Posted at 10:00 AM, Jun 14, 2024

TREYNOR, Iowa (KMTV) — The USDA, FEMA, Iowa Department of Health and Human Services and other agencies gathered in one place to help ag producers navigate the maze of services available to them following recent tornadoes. Shelby County, in particular, has 74 damaged farmsteads and approximately $100 million in damage.

  • “FEMA has recognized that there’s a gap in recovery resources and planning for the agricultural community,” said DuWayne Tewes, the federal coordinating officer with FEMA.
  • Apply for HHS benefits, including temporary SNAP benefits:
  • Iowa Concern Hotline for farm stress, with ISU Extension: 800-447-1985
  • FEMA:

FEMA knows there's a gap in services between what farmers who were affected by the April tornadoes actually need and what they were able to receive. I’m your southwest Iowa Neighborhood Reporter Katrina Markel in Treynor.

I’m here because a recovery center has been set up specifically for the ag community.

This is a one-day event at the Treynor community center designed to connect the dots between layers of state and federal agencies providing storm assistance to farmers.

DuWayne Tewes is the federal coordinating officer with FEMA for our region. This is the first time they’ve hosted an ag recovery center.

“FEMA has recognized that there’s a gap in recovery resources and planning for the agricultural community,” he said.

With 74 farmsteads hit in Shelby County alone, and approximately $100 million in damages to those farms, there is a huge ag component to this recovery.

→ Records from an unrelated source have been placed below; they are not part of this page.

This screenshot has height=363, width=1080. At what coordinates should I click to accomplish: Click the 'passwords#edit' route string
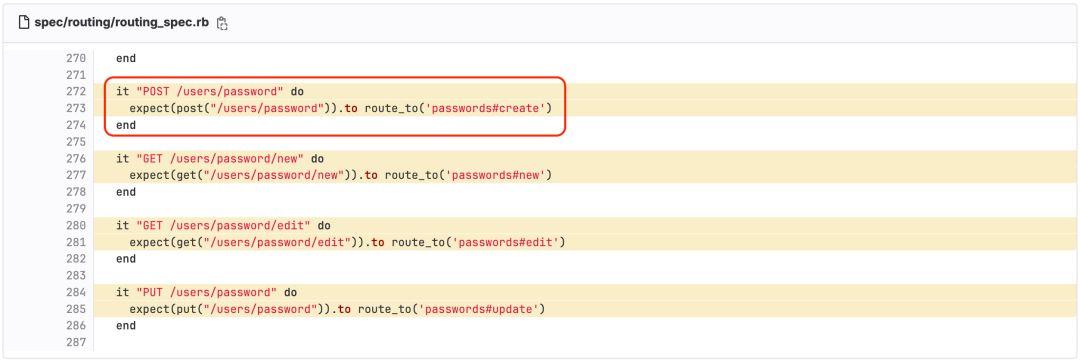pos(508,242)
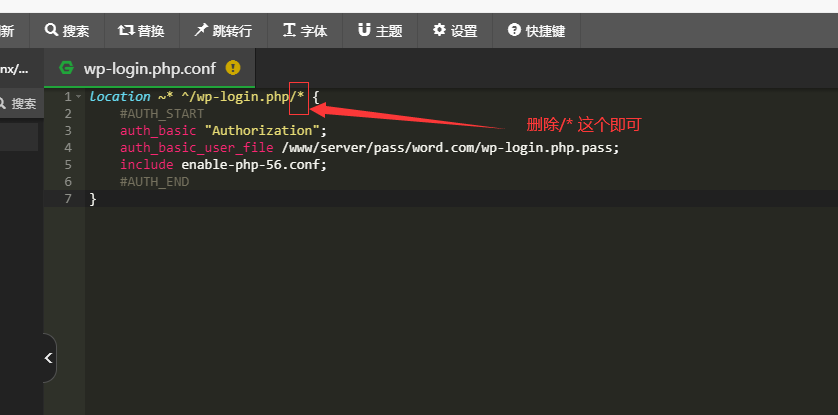Click the include enable-php-56.conf line
Screen dimensions: 838x415
tap(223, 165)
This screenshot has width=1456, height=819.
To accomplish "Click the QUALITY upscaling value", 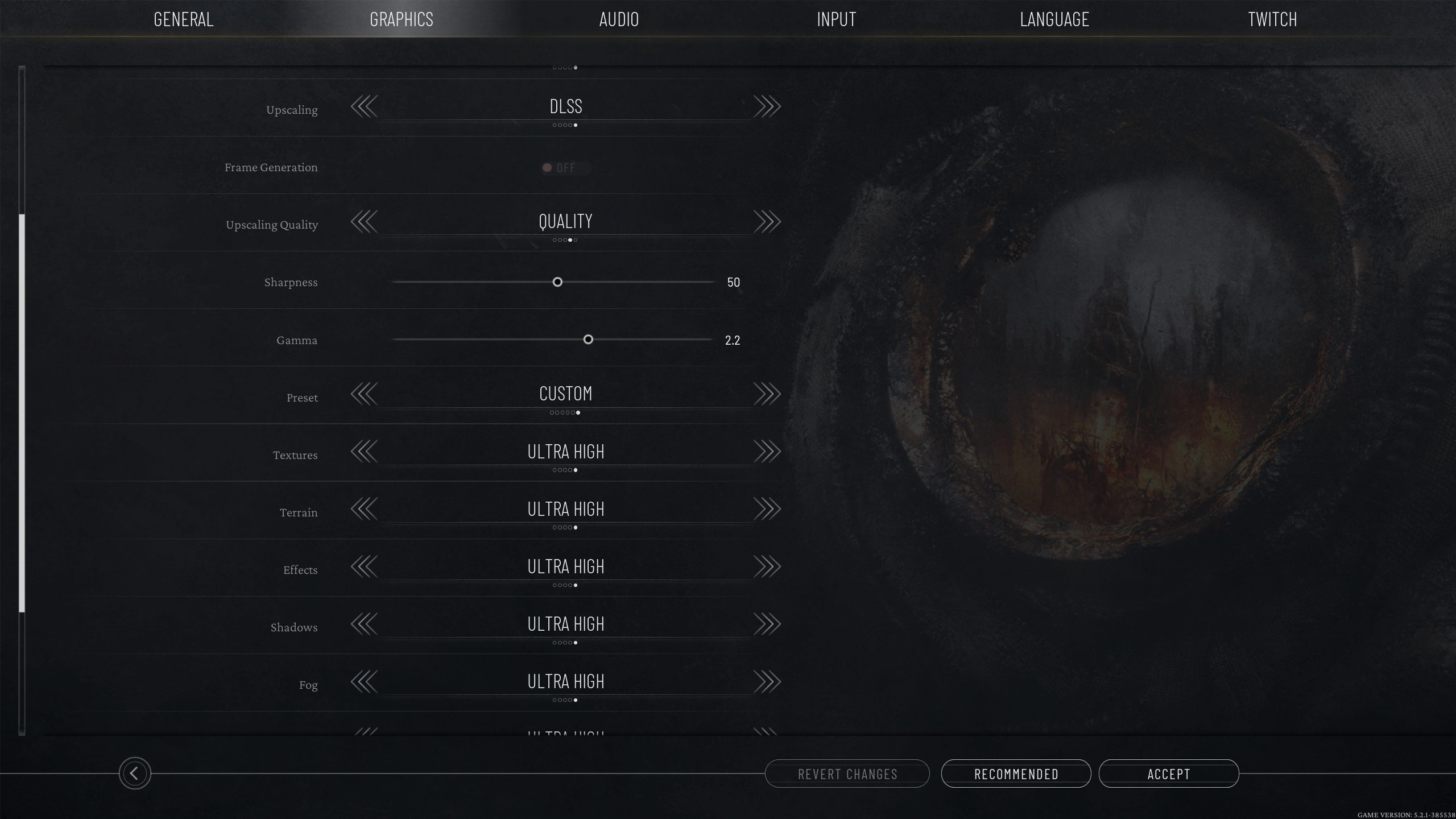I will point(566,221).
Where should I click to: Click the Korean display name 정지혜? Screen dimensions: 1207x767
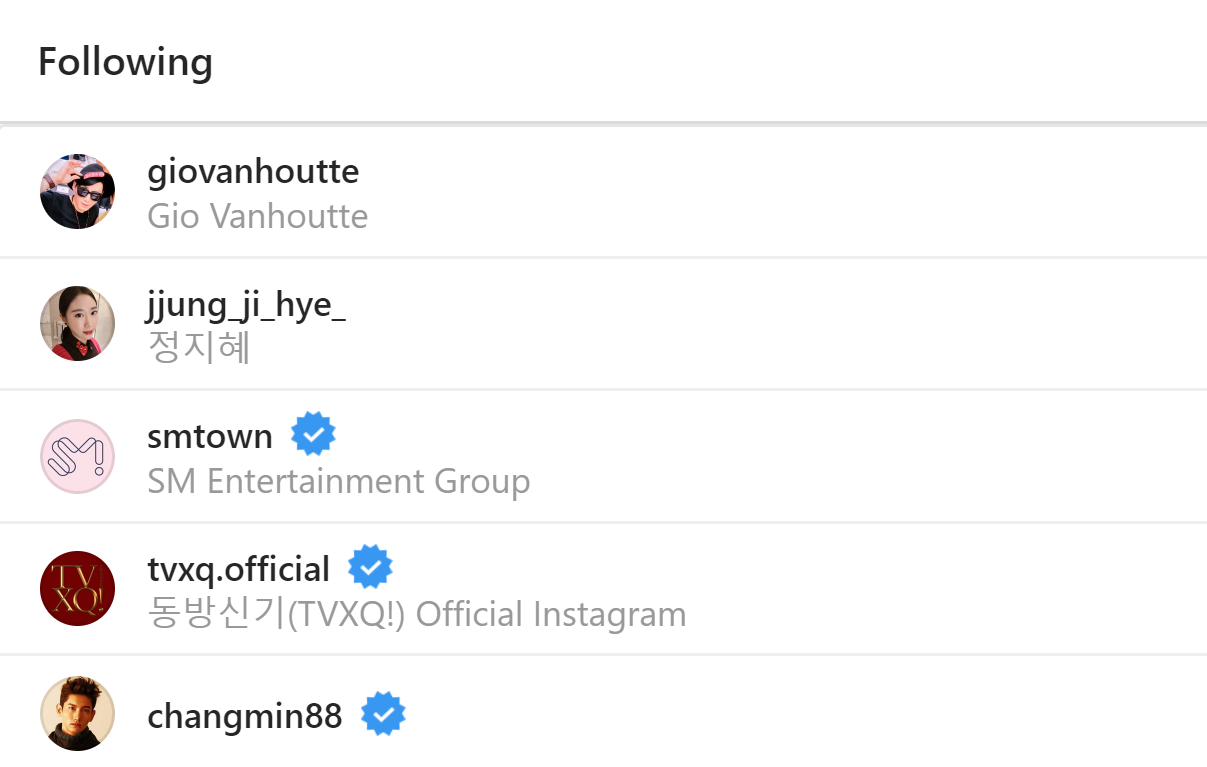(x=198, y=348)
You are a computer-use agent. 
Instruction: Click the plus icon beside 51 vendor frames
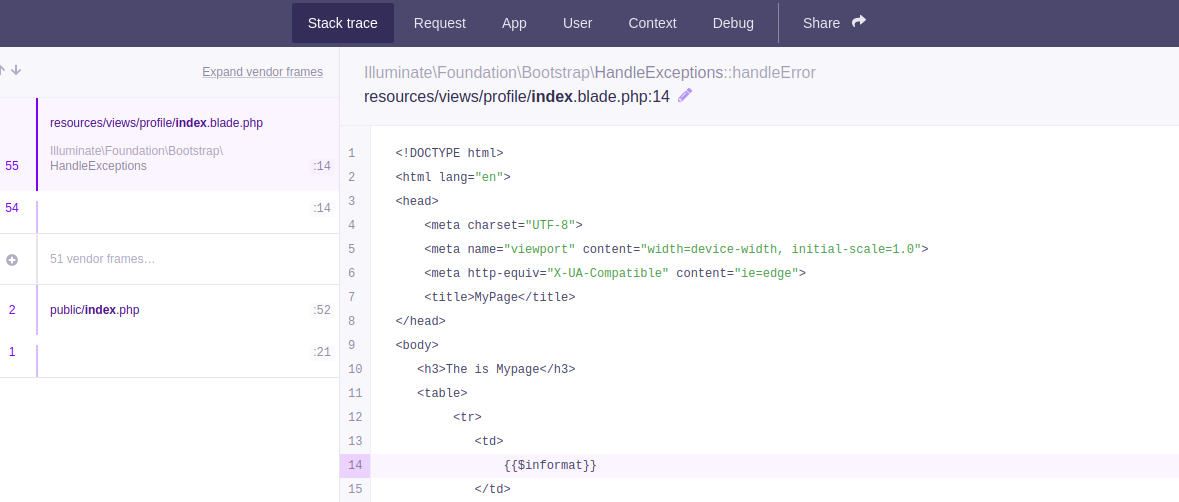[12, 260]
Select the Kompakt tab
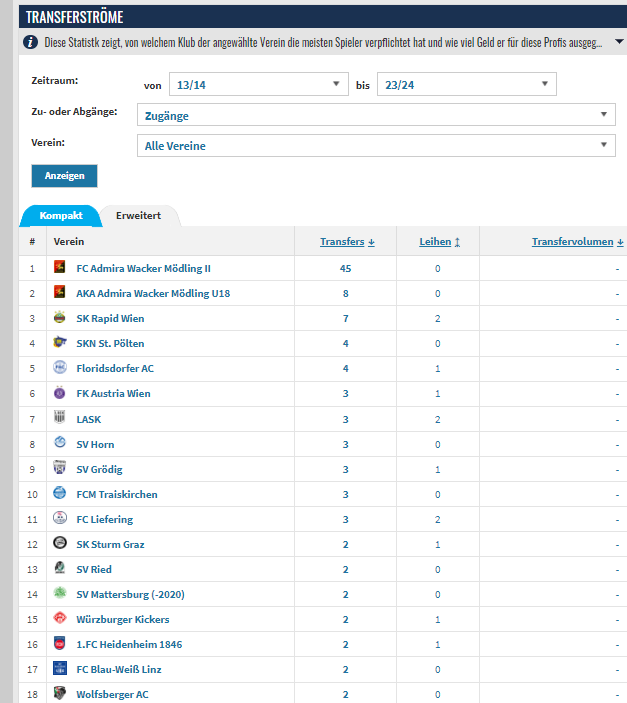The height and width of the screenshot is (703, 627). 61,216
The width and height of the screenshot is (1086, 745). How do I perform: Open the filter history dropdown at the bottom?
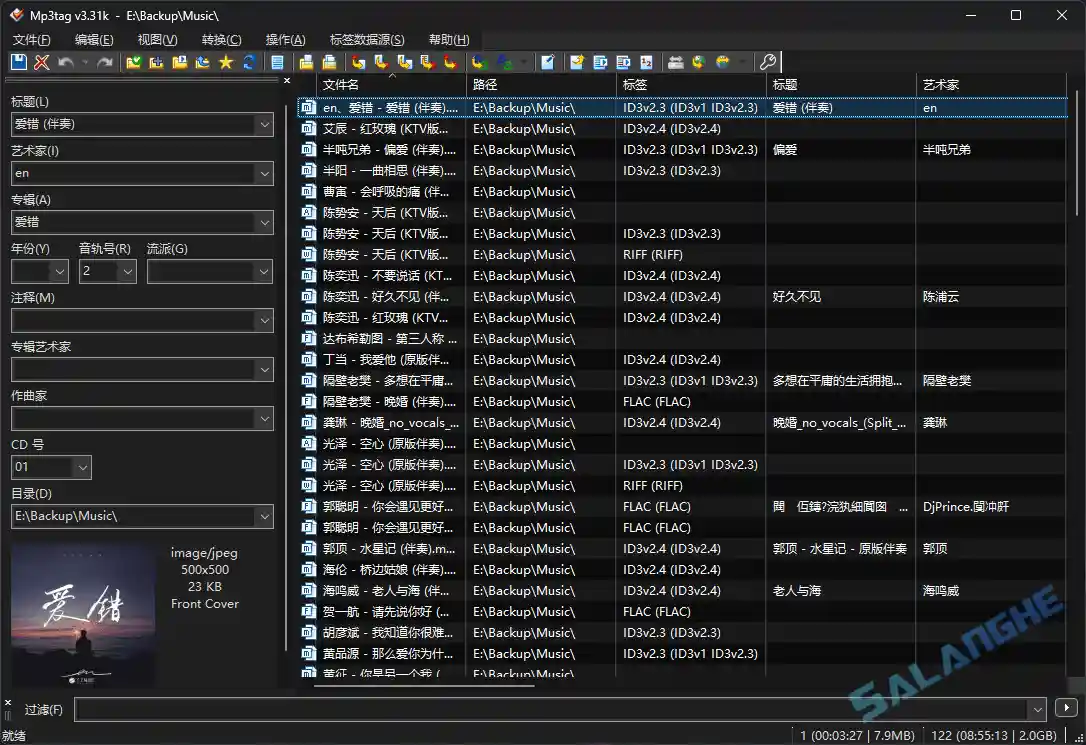[1037, 709]
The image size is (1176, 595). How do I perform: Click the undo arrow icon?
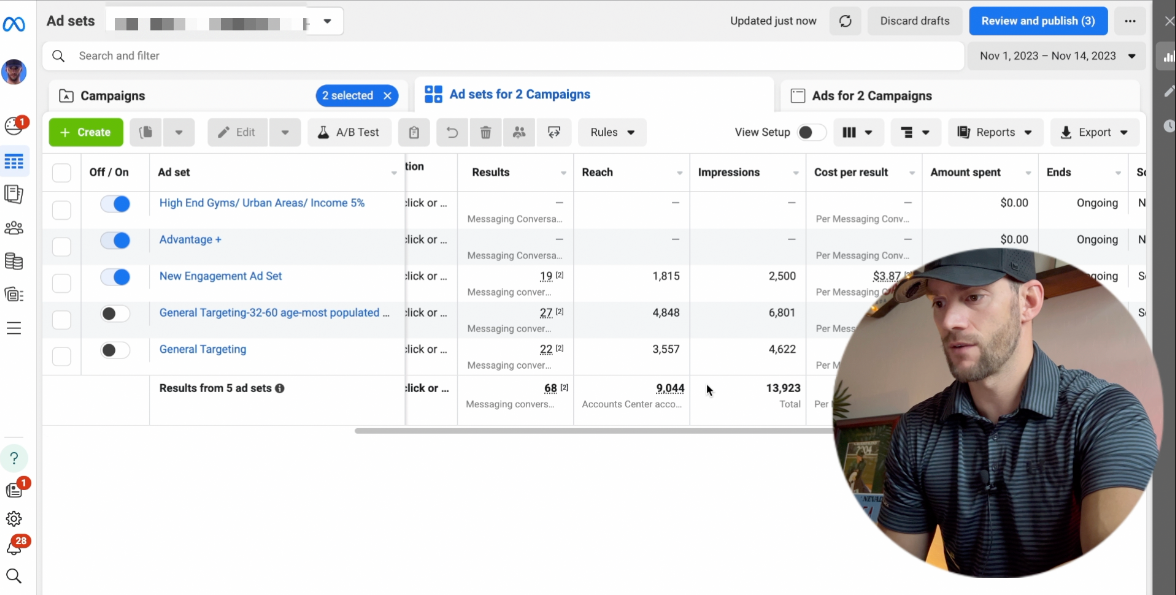(452, 132)
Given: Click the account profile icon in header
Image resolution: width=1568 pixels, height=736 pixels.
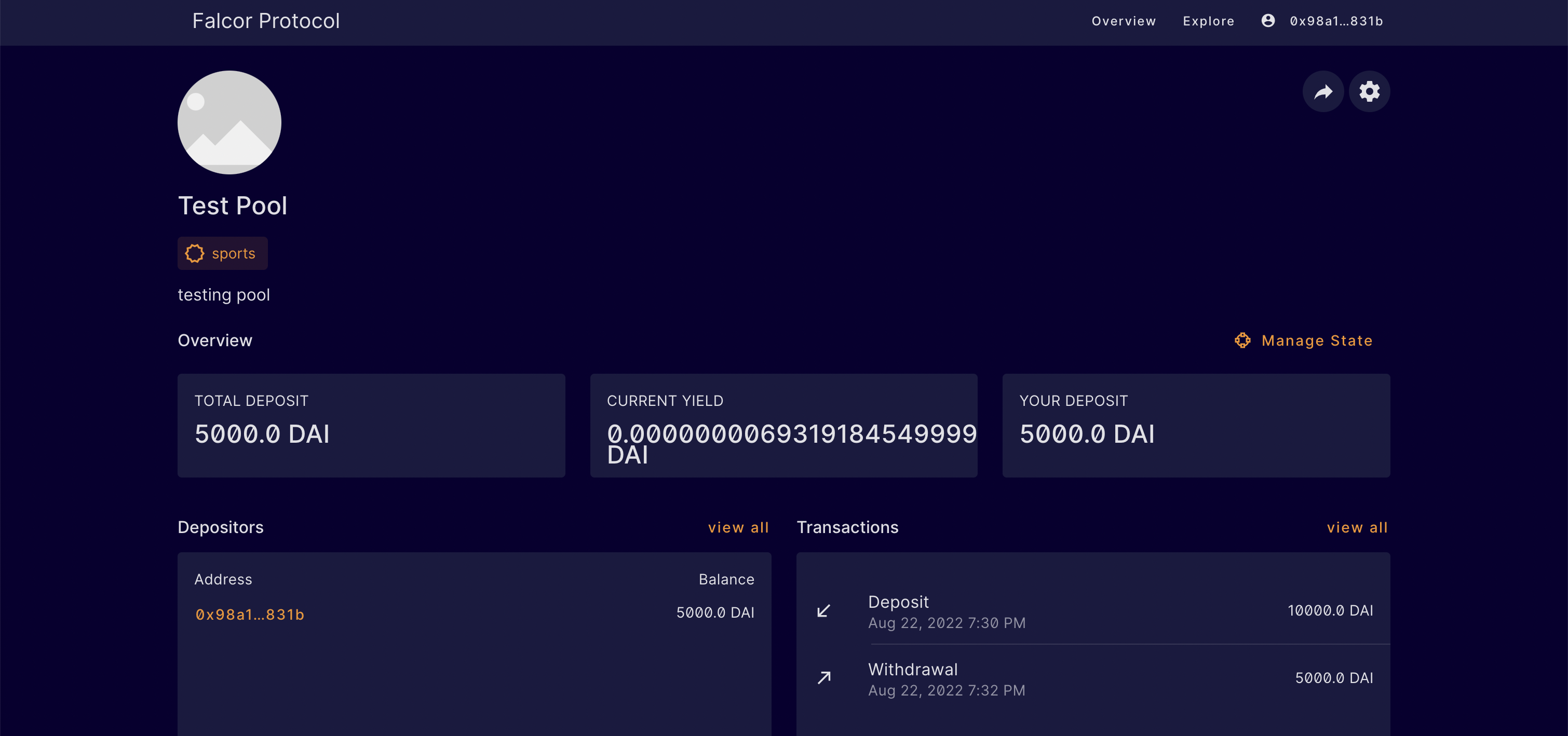Looking at the screenshot, I should point(1268,21).
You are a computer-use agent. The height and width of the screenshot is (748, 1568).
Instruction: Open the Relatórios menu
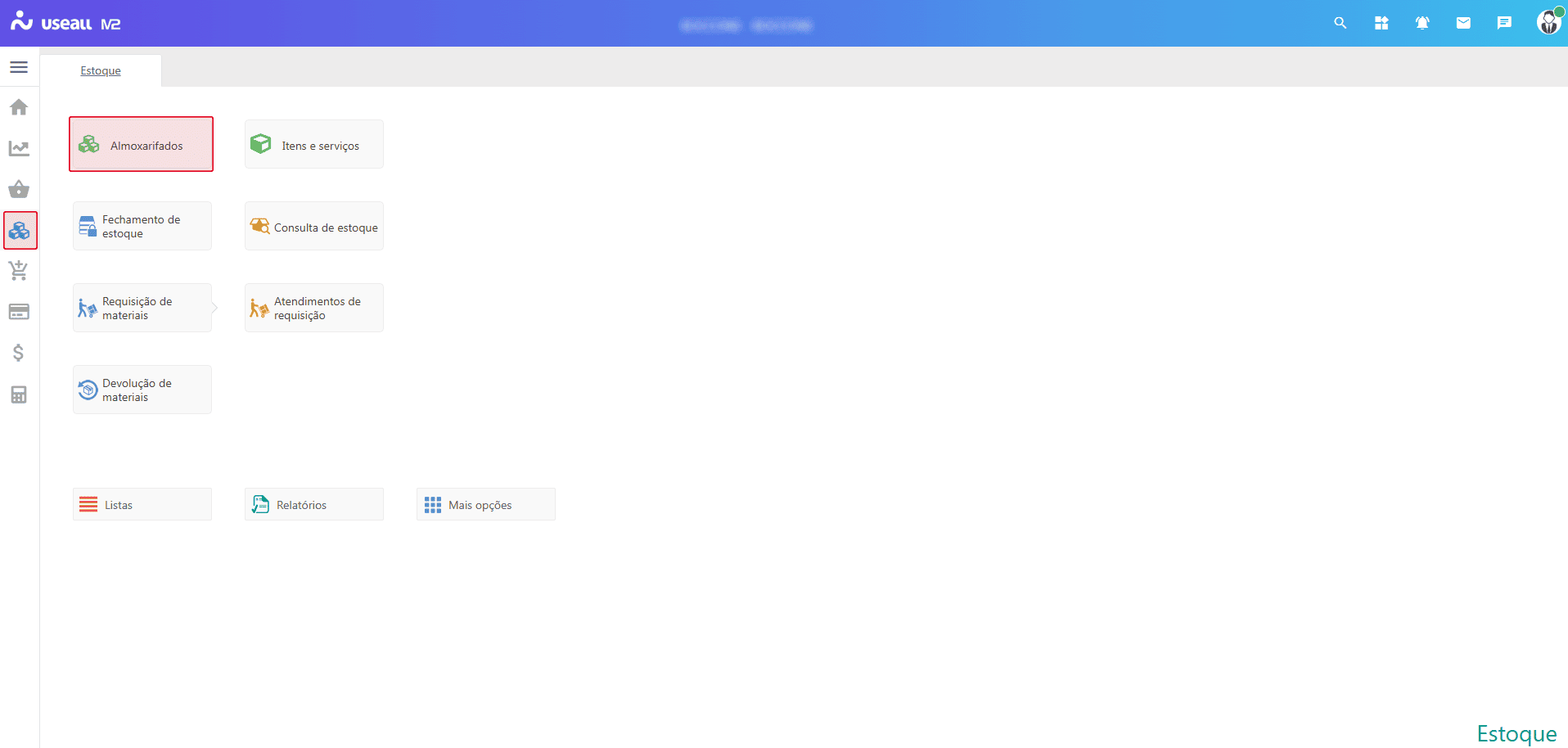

Matt Russell, with the Department of Ag Farm Service Agency, says many of the assistance programs were designed for crop damage, but that’s not what happened with this storm.

“So this is a little bit unique this year because we’ve had so many farmsteads hit,” Russell said. “So, we’ve got livestock producers that have been hit, we’ve got their homes, their outbuildings.”

Markel: “Equipment...”

Russell: “Equipment, like all of that.”

And then there’s the stress farmers face.

David Brown, a mental health professional with Iowa State University Extension says there are services through the extension for farmers feeling greater than normal pressure.

“Farm stress comes from a lot of different areas. We know, just the unpredictable nature of farming provides a lot of farm stress,” said Brown.

The “Iowa Concern Hotline” with ISU is one way for farmers to receive counseling, legal education and help with financial concerns.

The Treynor recovery center will be open until 8 pm until Thursday night and at least two more are planned for western Iowa. But the USDA also encourages farmers to come in and visit their local offices if they think they’re eligible for more services.

I’m your southwest Iowa neighborhood reporter Katrina Markel in Treynor.